• _PROBLEM TO SOLVE_
Copy out exactly the lines below that run from the one holding "Formazione (1183, 601)" to the one holding "Preiscriviti (607, 323)", keeping both of those lines and no others.

*** MATERIAL SHOWN ***

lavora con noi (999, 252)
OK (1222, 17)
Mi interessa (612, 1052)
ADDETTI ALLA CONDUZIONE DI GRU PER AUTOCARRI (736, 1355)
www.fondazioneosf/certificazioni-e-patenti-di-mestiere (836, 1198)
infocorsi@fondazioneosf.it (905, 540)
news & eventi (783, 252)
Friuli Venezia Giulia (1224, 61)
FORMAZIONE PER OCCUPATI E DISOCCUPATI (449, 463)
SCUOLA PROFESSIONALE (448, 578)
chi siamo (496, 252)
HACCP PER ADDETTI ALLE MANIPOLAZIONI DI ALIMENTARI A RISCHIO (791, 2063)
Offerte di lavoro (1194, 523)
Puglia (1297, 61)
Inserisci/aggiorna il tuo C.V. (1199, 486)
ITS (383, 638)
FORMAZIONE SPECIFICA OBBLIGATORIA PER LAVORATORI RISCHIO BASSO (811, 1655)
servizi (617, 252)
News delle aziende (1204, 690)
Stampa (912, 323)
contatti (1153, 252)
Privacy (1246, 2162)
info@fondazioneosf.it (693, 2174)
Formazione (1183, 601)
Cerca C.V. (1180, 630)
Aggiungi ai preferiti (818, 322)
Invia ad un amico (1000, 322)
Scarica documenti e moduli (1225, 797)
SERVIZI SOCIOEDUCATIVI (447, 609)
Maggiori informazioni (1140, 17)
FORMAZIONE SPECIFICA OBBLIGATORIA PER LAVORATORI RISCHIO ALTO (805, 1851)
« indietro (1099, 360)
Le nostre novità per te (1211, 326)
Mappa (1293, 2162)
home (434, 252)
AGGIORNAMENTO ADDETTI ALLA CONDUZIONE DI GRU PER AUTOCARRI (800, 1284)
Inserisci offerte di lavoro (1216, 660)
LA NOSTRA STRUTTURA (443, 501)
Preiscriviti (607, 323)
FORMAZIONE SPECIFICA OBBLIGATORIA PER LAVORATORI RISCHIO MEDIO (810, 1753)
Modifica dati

*** End of MATERIAL SHOWN ***

• _WRITTEN ANSWER_
Formazione (1183, 601)
Cerca C.V. (1180, 630)
Aggiungi ai preferiti (818, 322)
Invia ad un amico (1000, 322)
Scarica documenti e moduli (1225, 797)
SERVIZI SOCIOEDUCATIVI (447, 609)
Maggiori informazioni (1140, 17)
FORMAZIONE SPECIFICA OBBLIGATORIA PER LAVORATORI RISCHIO ALTO (805, 1851)
« indietro (1099, 360)
Le nostre novità per te (1211, 326)
Mappa (1293, 2162)
home (434, 252)
AGGIORNAMENTO ADDETTI ALLA CONDUZIONE DI GRU PER AUTOCARRI (800, 1284)
Inserisci offerte di lavoro (1216, 660)
LA NOSTRA STRUTTURA (443, 501)
Preiscriviti (607, 323)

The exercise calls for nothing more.